In the "Quickstart" section of this chapter, you learned how to clone an existing insurance company and make minor changes. This section will revisit this process and explain all the additional features and fields used when adding an insurance company.
Run the table editor (ted). If you have never run ted before, you should ask your system administrator or contact PCC for assistance (800-722-1082, support@pcc.com).
Choose table #3, "Insurance Companies."
The Insurance Company table will appear. This screen gives you a quick summary of carrier information.

You can either type A to add a new plan from scratch or type C to clone an existing insurance plan as discussed in the section above. Even if you plan to make major changes, PCC recommends you use the "Clone" feature. This will ensure that every required field is filled out.
Whether you are adding a plan or cloning a plan, you will see a screen with details about your new insurance plan. Fill in the each field as described here and press Enter to move from field to field.

These boxes need to be filled in with the following information:
Fields in an Insurance Plan Information Screen
Individual plans are grouped together for Practice Management Reports. You can use the asterisk (*) in this field and include this plan in an already existing insurance group. (See the information on ted to learn how to add new insurance groups).
The name of the insurance plan. Always include the default copay amount in the plan name so it can be easily differentiated. Some offices also include the PO Box used for claim submission to ensure the correct plan is always selected.
An abbreviated name for the insurance plan. It is used when displaying the plan name in various place in Partner.
The mailing address that will appear on paper claims.
The batch that controls claim grouping and formatting for this plan. Individual plans are grouped in these batches for the purpose of generating similar claims. You can use the asterisk (*) to see a list of existing HCFA batches. Plans with the same HCFA batch generally share provider ID#s and other options controlled in the Configuration Editor (ced). The HCFA batch that claims are grouped into has no connection to the Insurance Group field.
If you believe you need to add a new batch for some reason, contact PCC and a Customer Care technician will assist you.
This field was originally used for controlling active plans. It is no longer needed and can be ignored.
These fields are used in special circumstances for claim submission. They were added due to HIPAA changes to claim submission formats. You can ignore these fields unless directed by PCC. Do not change the text in these fields.
The identification number used for electronic claim submissions to this plan. Insurance plans from the same company generally share the same Payor ID number.
The path to the ibar file. Insurance plans use these files as a filter for all procedures. The file defines whether or not each procedure should pend, HCFA, or capitate. It can also define special copay situations. See the ibar section below for more information. You can use the asterisk (*) to see a list of ibar files on your system. If you have cloned an insurance company, then this field is probably filled out appropriately already.
A Yes/No question that determines whether this plan will behave like a medicaid plan. If set to "Yes," charges will not pend this insurance unless the patient involved has the "Medicaid" status flag on their Status field in the patient editor (notjane).
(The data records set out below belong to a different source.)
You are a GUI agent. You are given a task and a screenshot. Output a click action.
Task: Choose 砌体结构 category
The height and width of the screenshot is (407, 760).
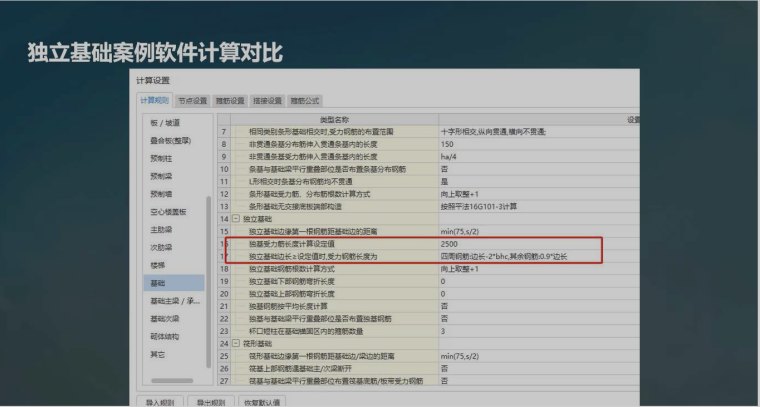point(164,336)
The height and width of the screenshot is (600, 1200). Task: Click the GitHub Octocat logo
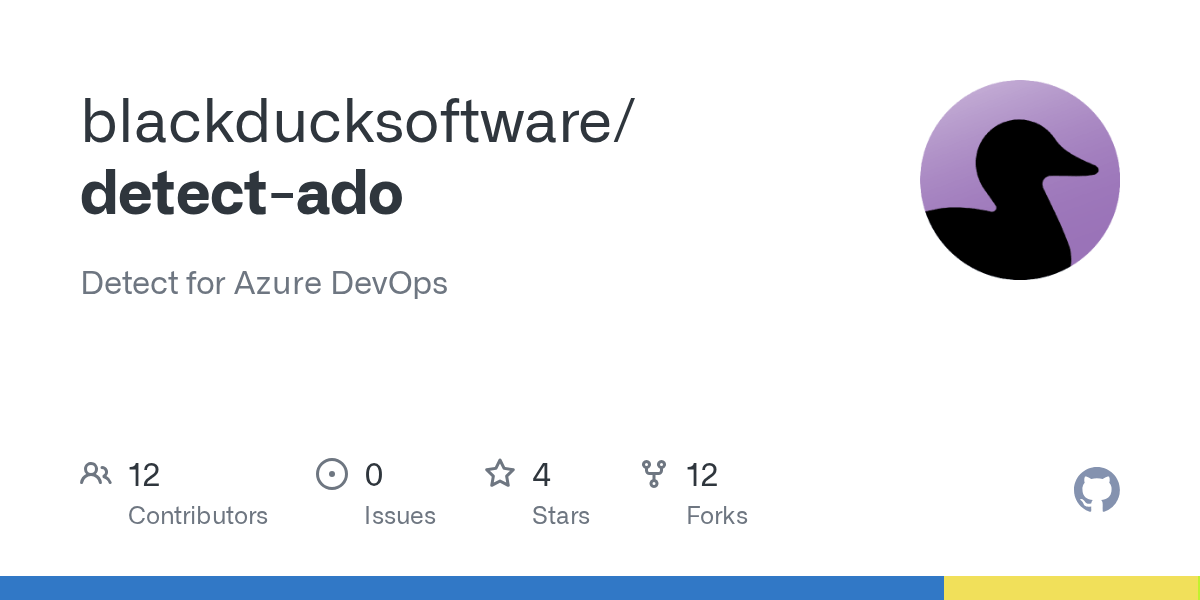[x=1097, y=490]
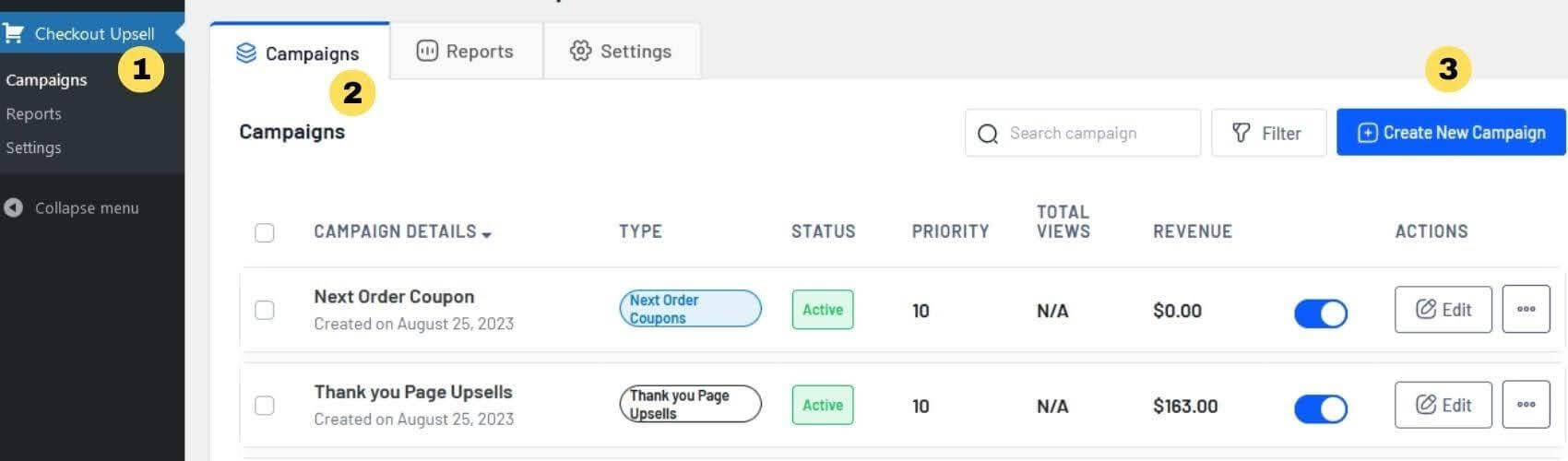Click the Campaigns tab layers icon
Image resolution: width=1568 pixels, height=461 pixels.
(246, 53)
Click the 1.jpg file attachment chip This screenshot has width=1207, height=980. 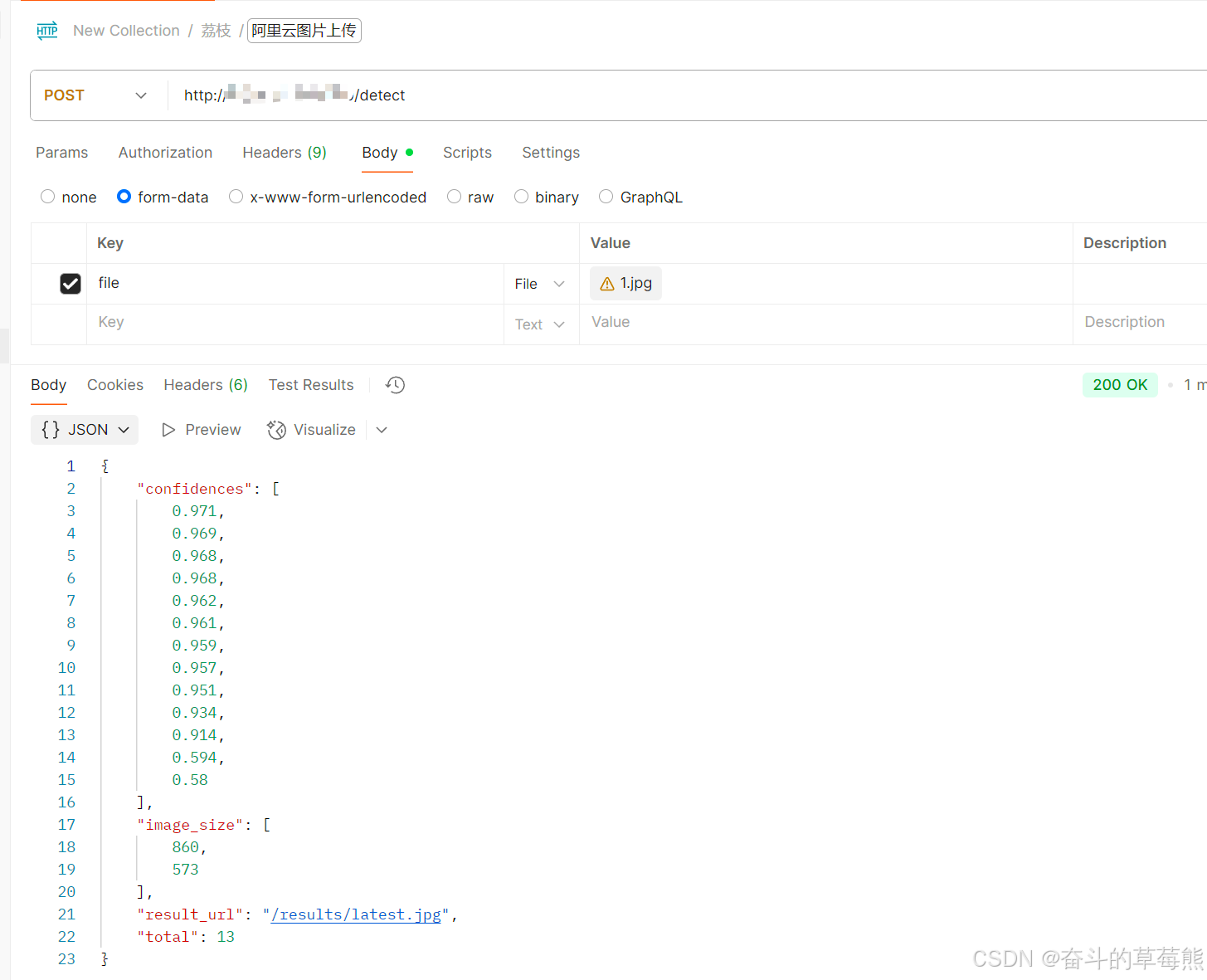(625, 283)
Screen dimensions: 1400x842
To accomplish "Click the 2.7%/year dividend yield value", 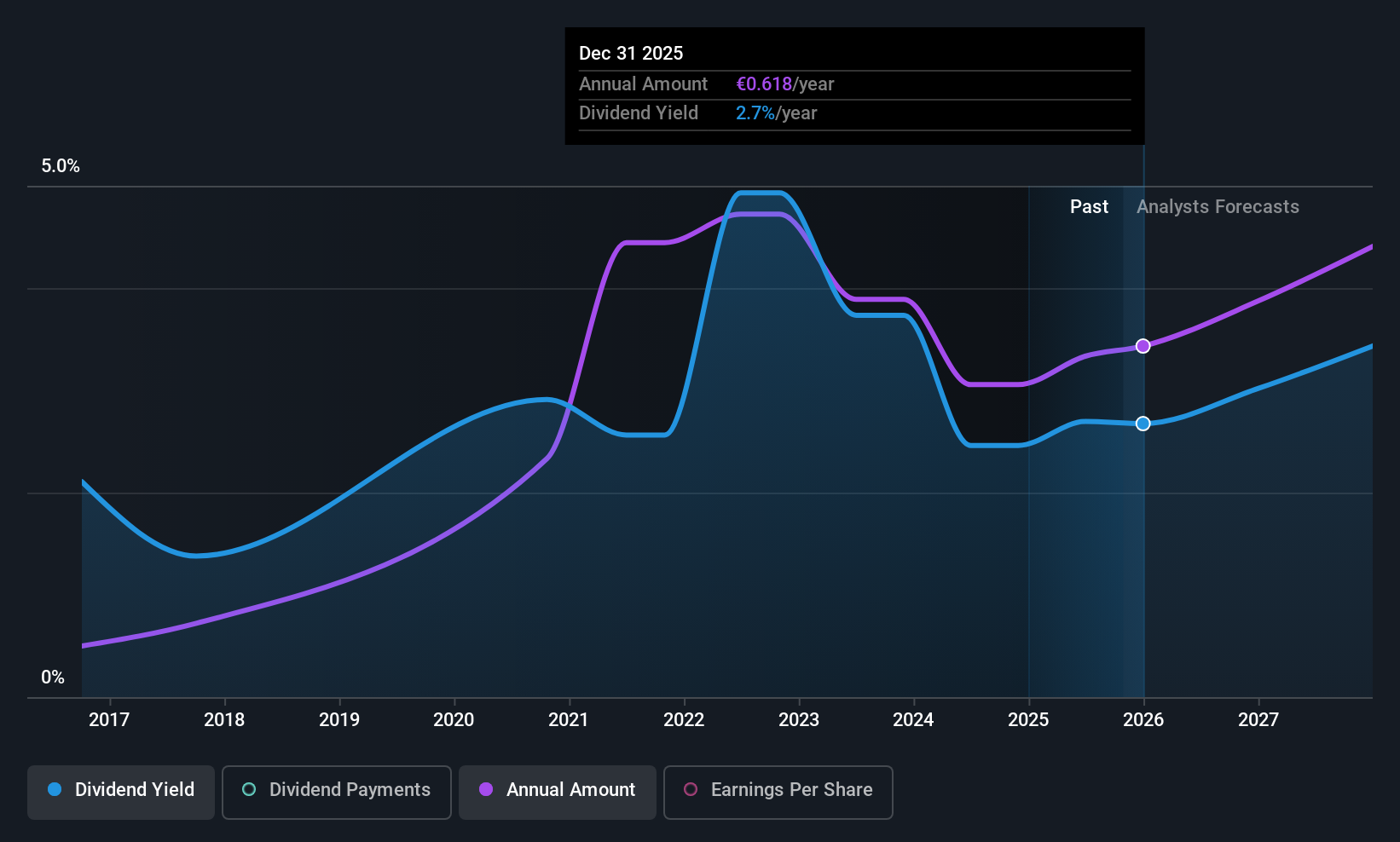I will pyautogui.click(x=776, y=113).
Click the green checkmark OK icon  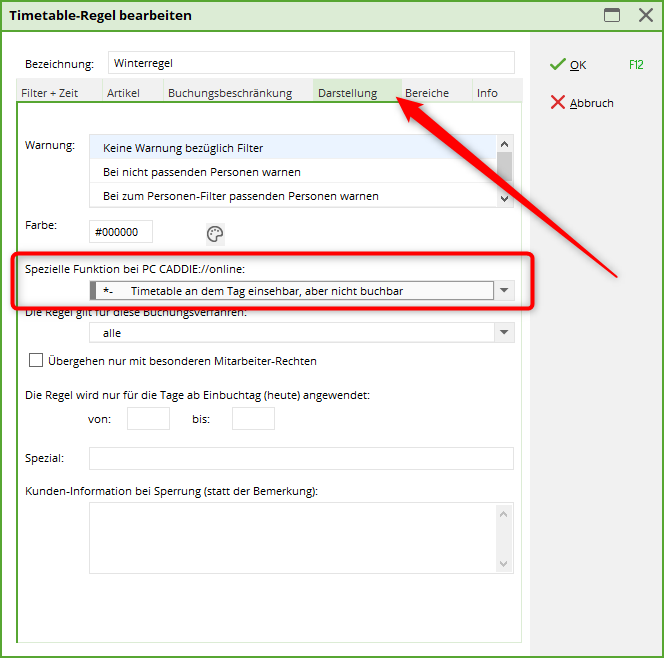click(558, 65)
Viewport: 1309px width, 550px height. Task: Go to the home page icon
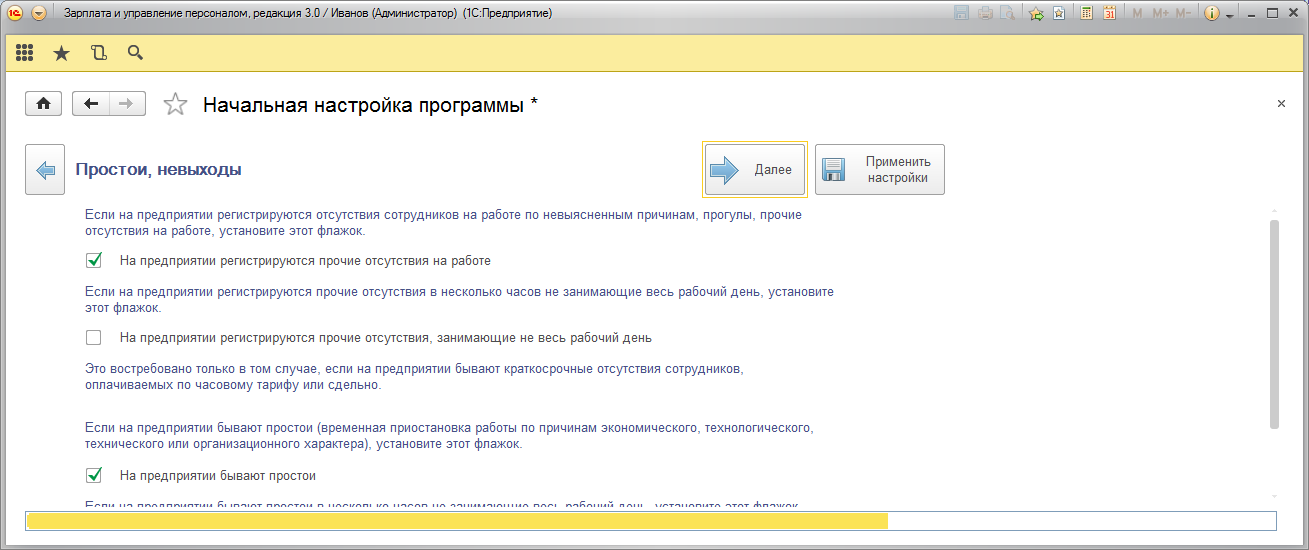point(44,104)
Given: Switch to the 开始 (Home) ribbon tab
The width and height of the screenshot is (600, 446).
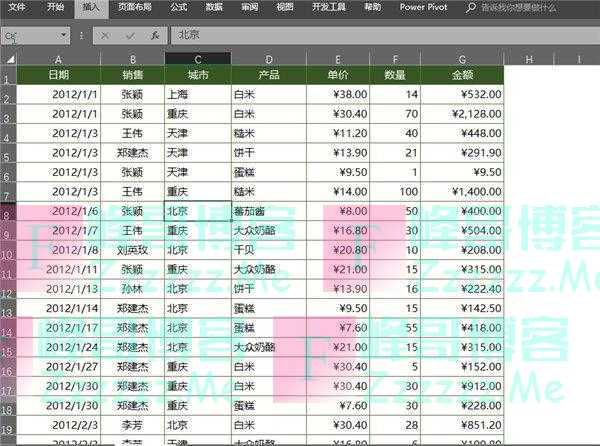Looking at the screenshot, I should tap(55, 7).
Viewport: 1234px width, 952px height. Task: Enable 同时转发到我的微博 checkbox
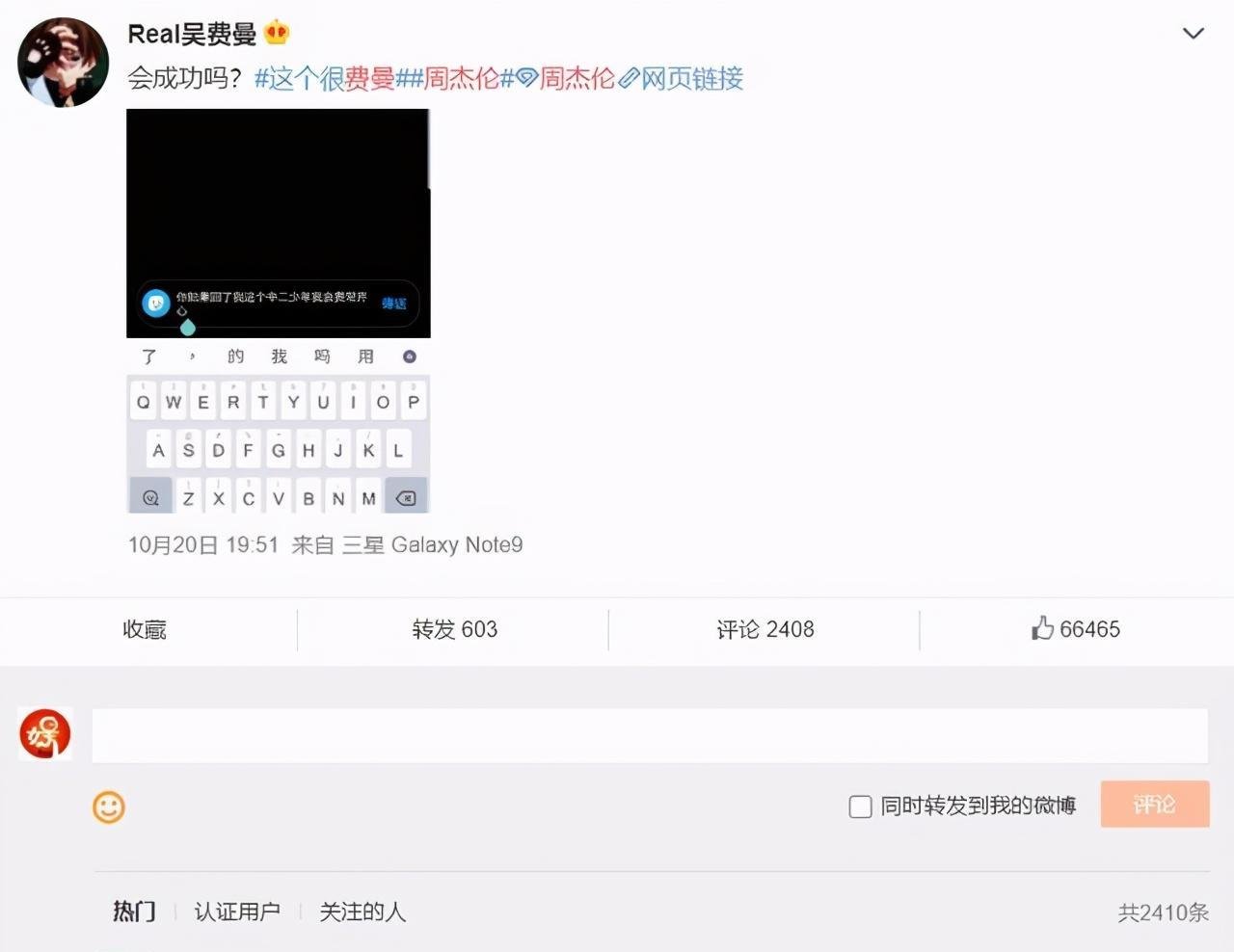pos(859,807)
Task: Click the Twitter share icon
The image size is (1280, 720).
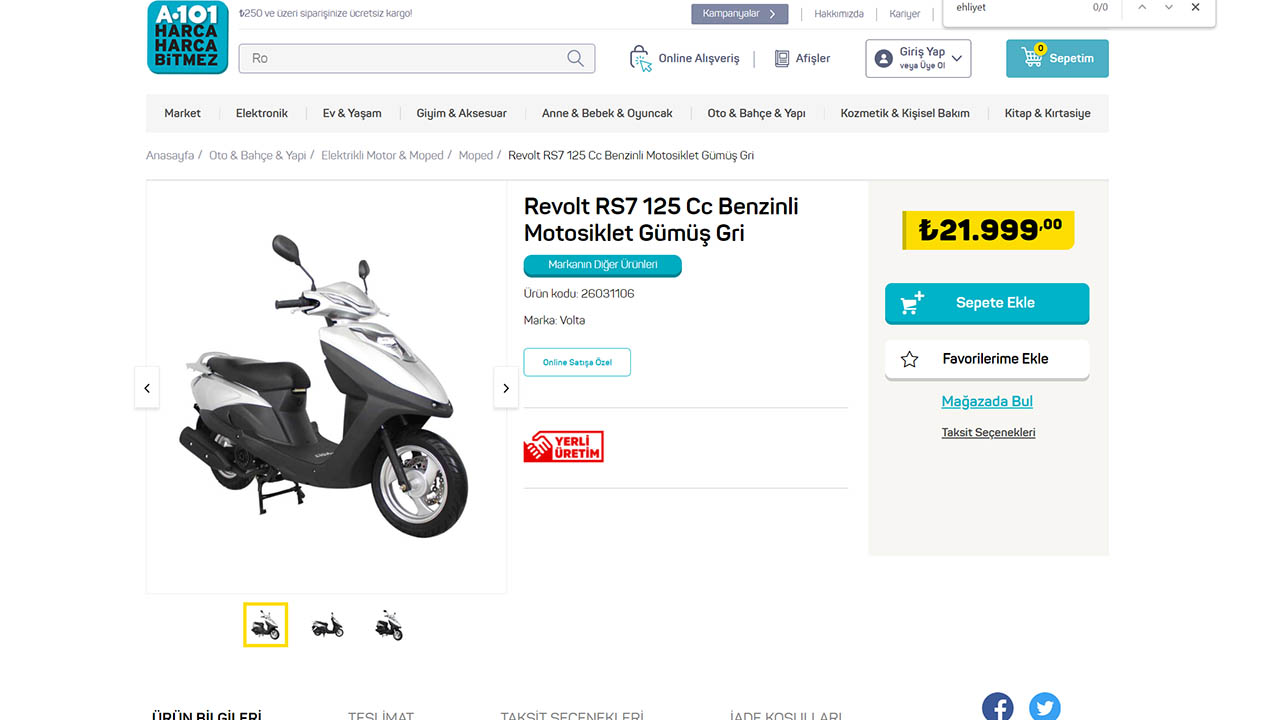Action: click(1044, 707)
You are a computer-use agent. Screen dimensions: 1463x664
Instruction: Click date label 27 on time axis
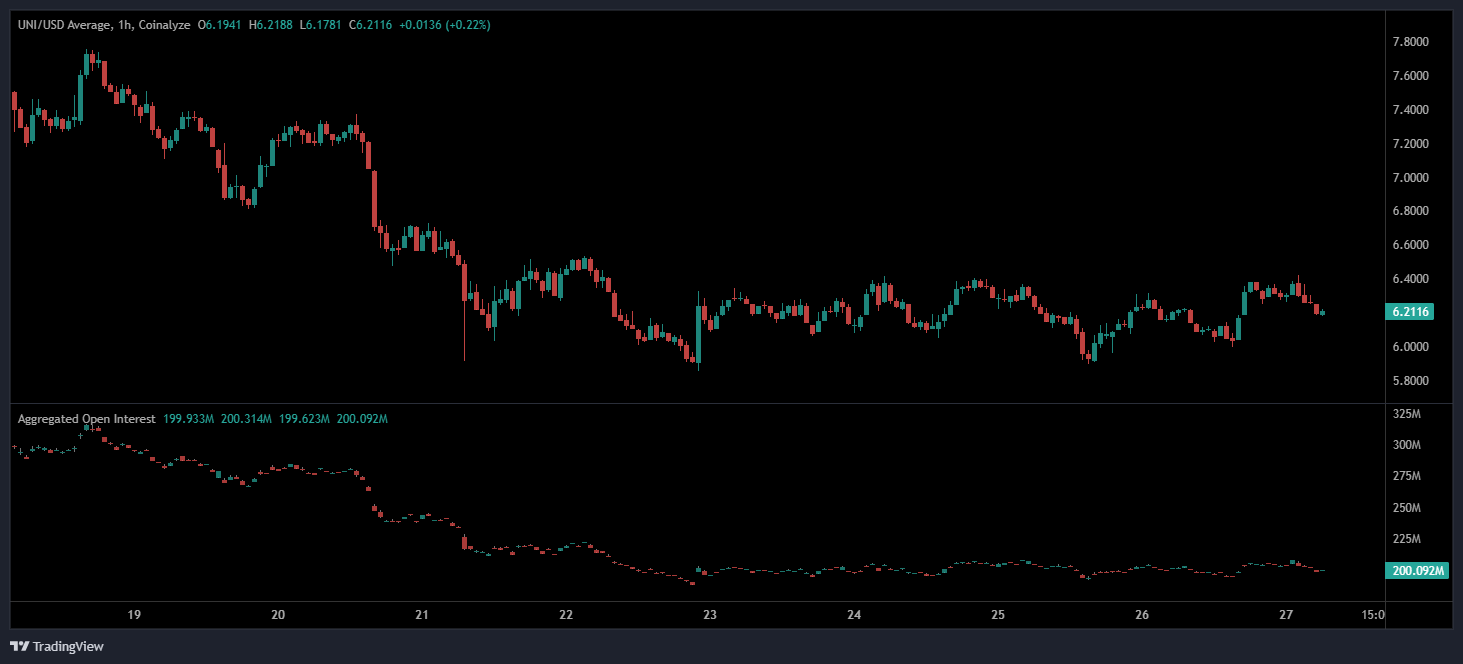[x=1286, y=614]
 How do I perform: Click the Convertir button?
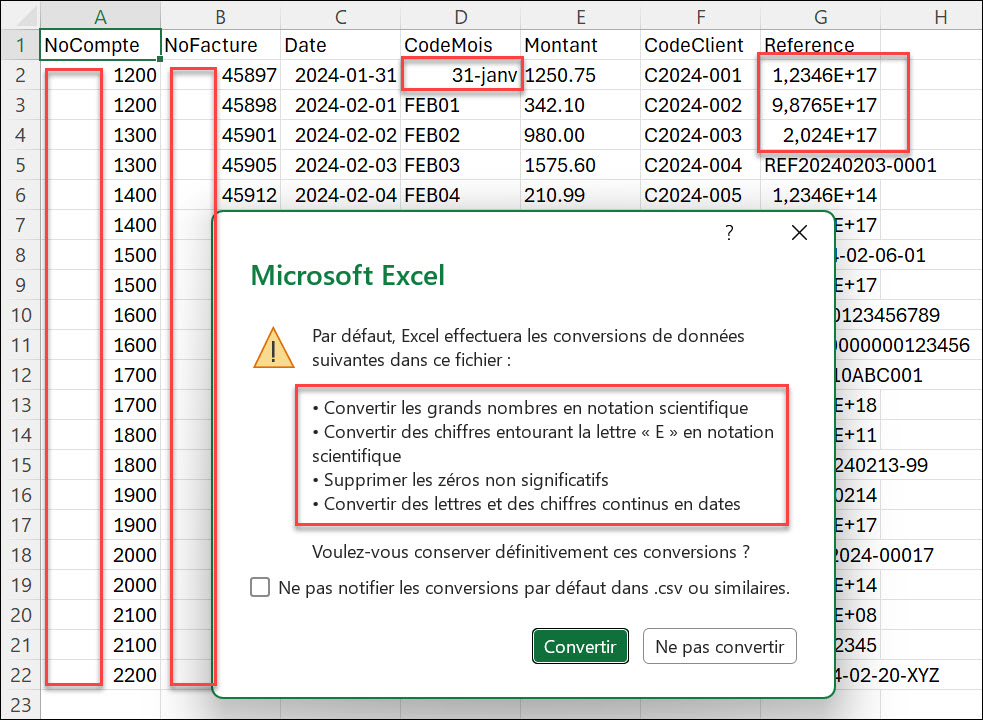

A Yes/No question that sets the default capitation behavior for this plan. If set to "Yes," charges posted to this plan will be adjusted off at the time of service. Keep in mind that the Special Information File will overrule this question.
The expected copay amount for this plan. You should enter this information in the name of the plan as well as here, so that selecting the plan will be easy for your staff. Keep in mind that the Special Information File can overrule how much copay to charge for each procedure.
If your new plan has different copay amounts for different types of procedures, put the most common or default copay in this box. The Special Information File can be configured to automatically set the copay for each procedure. Read the ibar section below for more information.
A Yes/No question that turns pending for this plan on and off. If this plan does not accept assignment, then charges posted to it will remain the personal responsibility of the guarantor and will not generate claims. Keep in mind that the Special Information File may override this setting and force charges to pend to the insurance company.
A series of Yes/No questions that determine copay behavior for this insurance plan. If there is no copay then you don't need to bother with these questions. Otherwise, use them to define how and when the copay is expected. The first should almost always be set to yes, as it assigns a copay for a visit to the doctor's office. The second question defines whether a copay should be charged for hospital visits. The final question sets one copay for every procedure. Keep in mind that the Special Information File can also control and affect what copay is charged and for which procedures.
If you want to enter any specific notes relating to this plan you can press [F8 -- Change Notes]. The notes you add will be visible to the person posting charges for any account with this insurance plan.
After completing the insurance screen and any notes, you must save your work by pressing [F1 -- Save and Quit]. This will bring you back to the Insurance Company table, and your newly added plan will be properly inserted in the alphabetical list of all your plans.
You have now successfully added an insurance plan to your system and are ready to start using it.